Bonarinews.com – Kekerasan dalam rumah tangga (KDRT) menjadi masalah serius yang menimpa banyak perempuan, dan kasus terbaru yang melibatkan selebgram Cut Intan Nabila menunjukkan betapa rumitnya situasi ini.
Intan mengungkapkan melalui media sosial bahwa selama lima tahun pernikahannya dengan Armor Toreador, ia mengalami kekerasan fisik dan emosional.
Kasus Intan memunculkan pertanyaan penting : Mengapa banyak perempuan memilih untuk tetap bertahan dalam hubungan pernikahan, walaupun pernikahan tersebut menyiksa fisik dan mentalnya? Artikel ini bertujuan untuk mengungkap berbagai alasan di balik keputusan tersebut dan bagaimana kita bisa mendukung mereka.
Alasan Perempuan Bertahan dalam Hubungan Pernikahan KDRT
- Rasa Takut dan Ancaman Keamanan
Salah satu alasan utama mengapa perempuan bertahan dalam hubungan yang abusive adalah rasa takut akan bahaya yang mungkin mereka hadapi jika meninggalkan pasangan.
Data menunjukkan bahwa sekitar 41% perempuan yang berpisah dari pasangan kekerasan mengalami kekerasan lebih lanjut, bahkan ada yang dibunuh oleh pasangan atau mantan pasangan mereka.
Ketakutan akan keselamatan pribadi ini sangat nyata dan sering kali membuat korban merasa bahwa tetap bertahan adalah pilihan yang lebih aman dibandingkan menghadapi ancaman yang tidak diketahui di luar hubungan tersebut.
- Isolasi Sosial
Isolasi sering kali menjadi senjata utama yang dipilih pelaku kekerasan untuk menguasai dan membatasi kebebasan korban. Dengan membatasi kontak korban dengan keluarga dan teman, pelaku menciptakan ketergantungan emosional dan sosial yang membuat korban merasa tidak ada dukungan di luar hubungan mereka.
Isolasi sosial yang diberlakukan oleh pelaku secara efektif mengurangi kemampuan korban untuk melakukan interaksi sosial dengan sekitar mereka, mencari bantuan serta semakin memperkuat kesempatan pelaku untuk mengendalikan situasi yang ada. Selain itu, korban sering kali merasa terasing dan terjebak dalam situasi tanpa jalan keluar, yang memperburuk keadaan.
- Rasa Malu dan Penyangkalan
Banyak korban merasa malu atau enggan mengungkapkan kekerasan yang mereka alami.
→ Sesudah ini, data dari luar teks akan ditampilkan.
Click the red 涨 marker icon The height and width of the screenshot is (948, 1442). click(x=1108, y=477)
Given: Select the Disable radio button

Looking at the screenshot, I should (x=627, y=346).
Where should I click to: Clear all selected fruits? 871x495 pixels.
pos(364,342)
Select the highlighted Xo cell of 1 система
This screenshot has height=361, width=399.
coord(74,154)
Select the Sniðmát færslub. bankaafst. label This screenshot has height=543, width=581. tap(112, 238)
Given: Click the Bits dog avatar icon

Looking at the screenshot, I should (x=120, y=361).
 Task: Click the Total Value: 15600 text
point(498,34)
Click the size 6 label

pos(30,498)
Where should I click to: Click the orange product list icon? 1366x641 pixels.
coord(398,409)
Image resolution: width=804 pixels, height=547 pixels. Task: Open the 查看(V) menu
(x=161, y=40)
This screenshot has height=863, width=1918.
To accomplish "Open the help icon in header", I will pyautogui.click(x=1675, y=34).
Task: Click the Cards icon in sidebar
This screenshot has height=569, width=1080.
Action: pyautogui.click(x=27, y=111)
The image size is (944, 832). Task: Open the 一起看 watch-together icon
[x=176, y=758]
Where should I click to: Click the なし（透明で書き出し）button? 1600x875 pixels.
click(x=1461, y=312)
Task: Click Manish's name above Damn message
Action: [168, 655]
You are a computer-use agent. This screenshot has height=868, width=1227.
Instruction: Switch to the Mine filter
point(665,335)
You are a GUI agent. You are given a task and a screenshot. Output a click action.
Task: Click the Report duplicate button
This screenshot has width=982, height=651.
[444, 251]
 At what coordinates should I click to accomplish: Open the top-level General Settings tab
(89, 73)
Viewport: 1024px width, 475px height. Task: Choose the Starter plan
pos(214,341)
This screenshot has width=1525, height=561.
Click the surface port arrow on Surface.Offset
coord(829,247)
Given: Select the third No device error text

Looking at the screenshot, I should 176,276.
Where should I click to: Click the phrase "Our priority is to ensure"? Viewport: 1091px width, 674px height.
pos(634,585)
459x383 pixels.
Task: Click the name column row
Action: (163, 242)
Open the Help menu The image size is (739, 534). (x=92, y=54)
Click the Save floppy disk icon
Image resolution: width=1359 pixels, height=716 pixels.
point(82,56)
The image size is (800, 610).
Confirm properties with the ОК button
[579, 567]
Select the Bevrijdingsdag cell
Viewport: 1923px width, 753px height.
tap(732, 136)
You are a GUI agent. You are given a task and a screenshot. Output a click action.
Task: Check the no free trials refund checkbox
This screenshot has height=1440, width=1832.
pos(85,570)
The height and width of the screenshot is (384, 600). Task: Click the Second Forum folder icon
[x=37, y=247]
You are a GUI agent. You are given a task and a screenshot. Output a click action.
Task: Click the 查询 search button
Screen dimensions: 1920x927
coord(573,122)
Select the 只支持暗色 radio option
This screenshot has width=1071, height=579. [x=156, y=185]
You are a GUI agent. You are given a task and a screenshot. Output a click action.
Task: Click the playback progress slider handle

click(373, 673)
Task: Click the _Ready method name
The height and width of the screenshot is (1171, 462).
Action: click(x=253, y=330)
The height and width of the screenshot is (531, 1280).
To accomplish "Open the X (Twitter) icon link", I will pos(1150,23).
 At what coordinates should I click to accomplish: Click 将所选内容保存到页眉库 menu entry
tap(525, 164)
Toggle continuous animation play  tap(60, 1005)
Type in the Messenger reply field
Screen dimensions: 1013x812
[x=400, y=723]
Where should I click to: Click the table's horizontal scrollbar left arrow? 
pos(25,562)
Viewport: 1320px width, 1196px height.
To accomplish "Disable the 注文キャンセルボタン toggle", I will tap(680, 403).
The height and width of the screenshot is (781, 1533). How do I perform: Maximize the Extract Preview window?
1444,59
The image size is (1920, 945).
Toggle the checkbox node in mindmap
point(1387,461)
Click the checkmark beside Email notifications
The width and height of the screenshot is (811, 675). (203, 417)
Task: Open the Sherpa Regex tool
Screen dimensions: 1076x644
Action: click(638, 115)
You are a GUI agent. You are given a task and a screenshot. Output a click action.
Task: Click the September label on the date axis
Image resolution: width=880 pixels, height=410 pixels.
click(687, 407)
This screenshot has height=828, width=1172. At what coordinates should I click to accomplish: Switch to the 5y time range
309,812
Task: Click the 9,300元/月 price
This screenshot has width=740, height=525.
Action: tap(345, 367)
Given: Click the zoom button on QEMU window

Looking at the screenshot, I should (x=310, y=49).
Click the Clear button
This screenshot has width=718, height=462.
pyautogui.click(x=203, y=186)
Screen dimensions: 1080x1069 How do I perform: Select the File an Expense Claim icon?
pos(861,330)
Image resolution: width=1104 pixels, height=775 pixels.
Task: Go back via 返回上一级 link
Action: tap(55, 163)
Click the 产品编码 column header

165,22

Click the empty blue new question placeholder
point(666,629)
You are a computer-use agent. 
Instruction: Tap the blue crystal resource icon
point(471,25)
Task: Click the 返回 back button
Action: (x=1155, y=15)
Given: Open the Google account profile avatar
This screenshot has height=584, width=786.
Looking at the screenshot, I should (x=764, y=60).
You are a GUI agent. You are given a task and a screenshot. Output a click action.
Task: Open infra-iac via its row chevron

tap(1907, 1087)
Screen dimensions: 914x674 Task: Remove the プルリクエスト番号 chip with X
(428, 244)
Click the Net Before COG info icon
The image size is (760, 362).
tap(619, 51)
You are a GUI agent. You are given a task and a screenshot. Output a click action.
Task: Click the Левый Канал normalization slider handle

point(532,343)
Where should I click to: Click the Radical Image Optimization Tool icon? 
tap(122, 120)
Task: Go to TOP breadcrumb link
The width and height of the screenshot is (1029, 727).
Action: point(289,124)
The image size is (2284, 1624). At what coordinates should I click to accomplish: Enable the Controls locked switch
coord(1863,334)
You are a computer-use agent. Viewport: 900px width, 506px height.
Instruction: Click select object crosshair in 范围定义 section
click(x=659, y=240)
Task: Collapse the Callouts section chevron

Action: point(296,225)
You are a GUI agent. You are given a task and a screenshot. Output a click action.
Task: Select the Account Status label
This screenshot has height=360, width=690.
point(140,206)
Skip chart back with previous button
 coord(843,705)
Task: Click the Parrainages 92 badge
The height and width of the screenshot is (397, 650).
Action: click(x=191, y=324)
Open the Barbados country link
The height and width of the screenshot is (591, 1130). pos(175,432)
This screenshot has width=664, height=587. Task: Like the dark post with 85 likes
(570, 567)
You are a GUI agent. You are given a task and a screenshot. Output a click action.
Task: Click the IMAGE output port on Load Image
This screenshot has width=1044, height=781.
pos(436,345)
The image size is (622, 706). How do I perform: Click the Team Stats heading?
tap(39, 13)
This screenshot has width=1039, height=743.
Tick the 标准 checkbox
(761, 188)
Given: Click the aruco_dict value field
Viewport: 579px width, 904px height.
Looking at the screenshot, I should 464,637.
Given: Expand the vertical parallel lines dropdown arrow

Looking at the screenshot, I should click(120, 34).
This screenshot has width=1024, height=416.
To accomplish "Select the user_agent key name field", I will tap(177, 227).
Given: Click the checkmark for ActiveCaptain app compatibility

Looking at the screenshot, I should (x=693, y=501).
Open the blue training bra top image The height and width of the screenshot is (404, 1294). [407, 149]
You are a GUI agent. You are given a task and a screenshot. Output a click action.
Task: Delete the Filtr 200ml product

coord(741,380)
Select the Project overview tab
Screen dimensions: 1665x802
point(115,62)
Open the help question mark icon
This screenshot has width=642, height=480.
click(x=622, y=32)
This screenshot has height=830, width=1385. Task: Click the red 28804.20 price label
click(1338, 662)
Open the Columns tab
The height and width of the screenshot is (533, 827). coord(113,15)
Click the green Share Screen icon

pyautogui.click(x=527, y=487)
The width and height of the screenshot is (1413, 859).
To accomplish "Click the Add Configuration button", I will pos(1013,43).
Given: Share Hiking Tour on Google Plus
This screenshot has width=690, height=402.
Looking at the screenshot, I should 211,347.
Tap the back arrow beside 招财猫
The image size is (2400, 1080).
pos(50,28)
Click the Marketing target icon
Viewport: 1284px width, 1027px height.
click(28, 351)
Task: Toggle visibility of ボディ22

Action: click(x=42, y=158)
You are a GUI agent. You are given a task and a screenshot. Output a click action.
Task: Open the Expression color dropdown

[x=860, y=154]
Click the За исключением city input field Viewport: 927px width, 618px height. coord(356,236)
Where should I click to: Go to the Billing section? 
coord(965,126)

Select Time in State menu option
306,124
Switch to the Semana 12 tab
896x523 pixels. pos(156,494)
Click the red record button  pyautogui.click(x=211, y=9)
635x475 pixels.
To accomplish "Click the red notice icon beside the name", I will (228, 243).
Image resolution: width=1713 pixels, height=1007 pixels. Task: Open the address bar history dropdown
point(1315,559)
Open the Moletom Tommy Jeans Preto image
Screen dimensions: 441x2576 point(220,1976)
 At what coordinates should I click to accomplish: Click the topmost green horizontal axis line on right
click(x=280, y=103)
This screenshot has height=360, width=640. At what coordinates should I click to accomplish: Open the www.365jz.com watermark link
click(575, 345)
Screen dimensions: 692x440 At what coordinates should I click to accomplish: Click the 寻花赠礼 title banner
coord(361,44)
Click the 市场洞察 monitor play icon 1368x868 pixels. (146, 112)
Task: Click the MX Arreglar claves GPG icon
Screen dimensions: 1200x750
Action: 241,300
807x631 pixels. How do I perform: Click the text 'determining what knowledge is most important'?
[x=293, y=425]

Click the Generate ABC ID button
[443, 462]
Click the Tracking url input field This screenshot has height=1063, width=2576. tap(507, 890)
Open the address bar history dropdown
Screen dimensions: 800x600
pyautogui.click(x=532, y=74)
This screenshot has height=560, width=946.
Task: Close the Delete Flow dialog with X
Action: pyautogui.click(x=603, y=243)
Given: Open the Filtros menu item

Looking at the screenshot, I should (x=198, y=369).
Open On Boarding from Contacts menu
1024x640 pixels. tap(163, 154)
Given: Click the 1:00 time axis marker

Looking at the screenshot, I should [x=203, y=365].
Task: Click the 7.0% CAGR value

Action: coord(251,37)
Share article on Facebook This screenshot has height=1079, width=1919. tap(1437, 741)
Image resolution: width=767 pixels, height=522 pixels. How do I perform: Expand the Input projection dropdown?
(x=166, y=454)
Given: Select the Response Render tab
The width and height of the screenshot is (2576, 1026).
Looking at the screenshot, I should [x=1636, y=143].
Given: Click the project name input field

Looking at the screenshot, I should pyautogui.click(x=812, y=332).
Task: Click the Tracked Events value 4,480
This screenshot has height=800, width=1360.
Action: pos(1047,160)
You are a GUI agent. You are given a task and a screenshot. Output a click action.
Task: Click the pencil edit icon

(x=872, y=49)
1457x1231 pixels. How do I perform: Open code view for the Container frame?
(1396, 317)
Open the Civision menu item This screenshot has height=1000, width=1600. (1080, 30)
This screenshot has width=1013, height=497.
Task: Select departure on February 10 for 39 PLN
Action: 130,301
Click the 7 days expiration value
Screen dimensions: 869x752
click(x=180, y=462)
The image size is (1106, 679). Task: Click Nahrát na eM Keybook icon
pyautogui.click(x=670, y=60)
Mereka mungkin menganggap KDRT sebagai aib keluarga yang seharusnya tidak diketahui orang lain atau merasa bahwa melaporkan kekerasan bisa memperburuk situasi.
Dalam hal ini, pelaku sering meremehkan atau menyalahkan korban atas kekerasan yang terjadi, sehingga korban menjadi korban dari perangkap tindakan manipulatif yang pelaku buat. Hal ini membuat korban merasa tidak layak mendapatkan bantuan atau dukungan, dan sering kali mereka menyangkal atau menutupi kekerasan yang dialami.
- Trauma dan Kepercayaan Diri Rendah
Kekerasan yang berkepanjangan dapat menyebabkan trauma psikologis yang mendalam, mengakibatkan kepercayaan diri korban menurun. Korban sering kali merasa tidak berharga dan tidak mampu membuat keputusan untuk diri mereka sendiri.
Trauma ini menyebabkan korban merasa terjebak dalam hubungan yang penuh teror, di mana mereka terus-menerus merasa tidak aman dan tidak memiliki kontrol atas hidup mereka.
Kepercayaan diri yang rendah membuat mereka merasa bahwa mereka tidak memiliki kekuatan atau sumber daya untuk meninggalkan hubungan tersebut.
- Alasan Praktis dan Kontrol Finansial
Pelaku kekerasan tidak jarang mengendalikan aspek keuangan korban, sehingga korban dibuat tidak berdaya dengan adanya pengendalian tersebut. Dengan mengendalikan akses korban terhadap sumber daya finansial, pelaku menciptakan ketergantungan yang membuat korban merasa tidak mandiri.
Ketidakmampuan untuk menyokong diri sendiri secara finansial sering kali menjadi hambatan besar bagi korban untuk meninggalkan hubungan yang kasar. Ketergantungan ini memperkuat kontrol pelaku dan memperparah situasi korban.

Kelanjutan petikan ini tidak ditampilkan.